How to Schedule Crawls and Related Tasks

Use the following information to schedule specific types of crawls. Crawl types are defined in the first topic below. For more information about scheduling crawls, see How to Use Cron Expressions.

Crawling your content sources

You can crawl your content sources in order to capture all of the content within them. The crawl type can be either full or incremental.

In Connectivity Hub 4.0, BA Insight introduced a new distributed crawler, allowing you to execute multiple parallel crawl jobs from a single Quartz instance. By distributing crawl processes across a network of interconnected servers, your Connectivity Hub crawl jobs will have improved load balancing and scalability for your server farm. Connectivity Hub will now apply the target configuration settings that are related to crawls, such as the number of sync threads, to the entire server farm. For more information, see how to configure your target.

Full Crawl

Full crawls catalog or "crawl" the content in the content sources you have defined.
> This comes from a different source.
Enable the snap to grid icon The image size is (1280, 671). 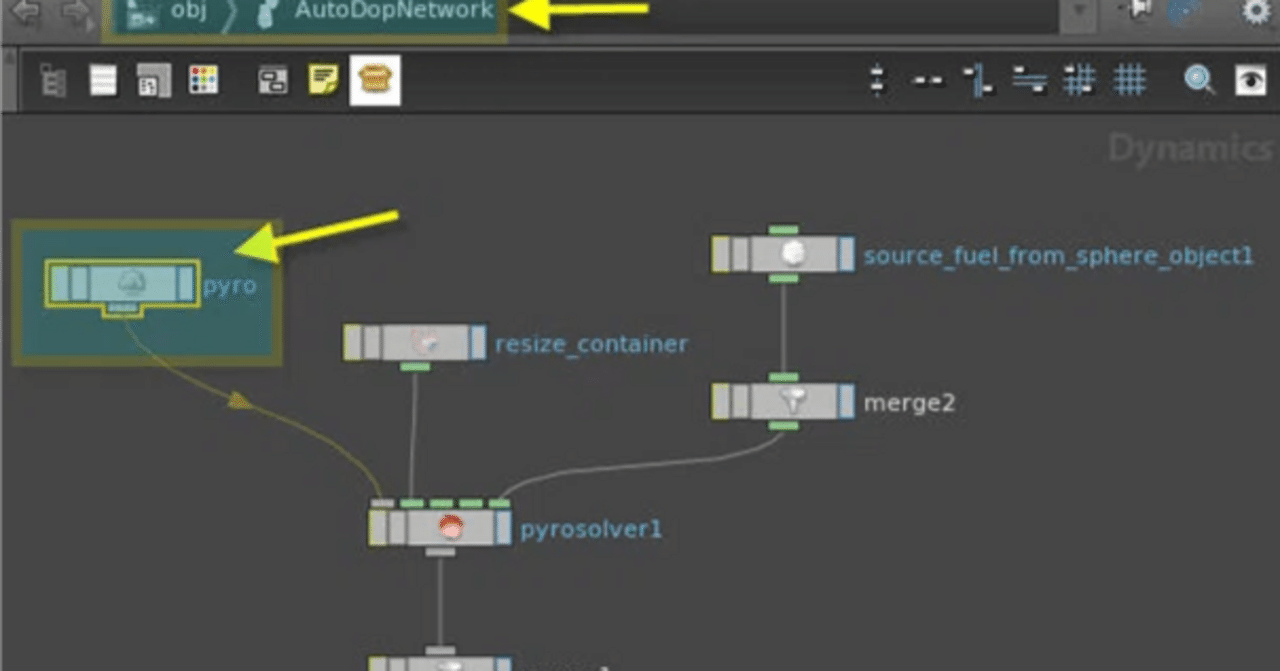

Full crawls have the following characteristics:

  • Displayed in the user interface as Target Full Update. See the graphic below.
  • Typically run just after Connectivity Hub or Connector Framework are installed and configured.
  • Capture all content in your content sources, regardless of its state (last updated, changed, etc.).
  • Can be scheduled.
  • Are selectively run as they can be very time and resource intensive.

Incremental Crawl

An Incremental crawl catalogs or "crawls" only the latest changes in your content sources since the last crawl.

Incremental crawls have the following characteristics:

  • Displayed in the user interface as Target Incremental Update. See the graphic above.
  • Cannot be run as the initial crawl; this crawl must be run AFTER the initial full crawl is performed
  • Captures only content that has changed since the last crawl
  • Can be scheduled
  • Are run routinely
  • Are not time or resource intensive

Cleaning Stage

  • The Cleaning Stage is not a crawl state like Full or Incremental.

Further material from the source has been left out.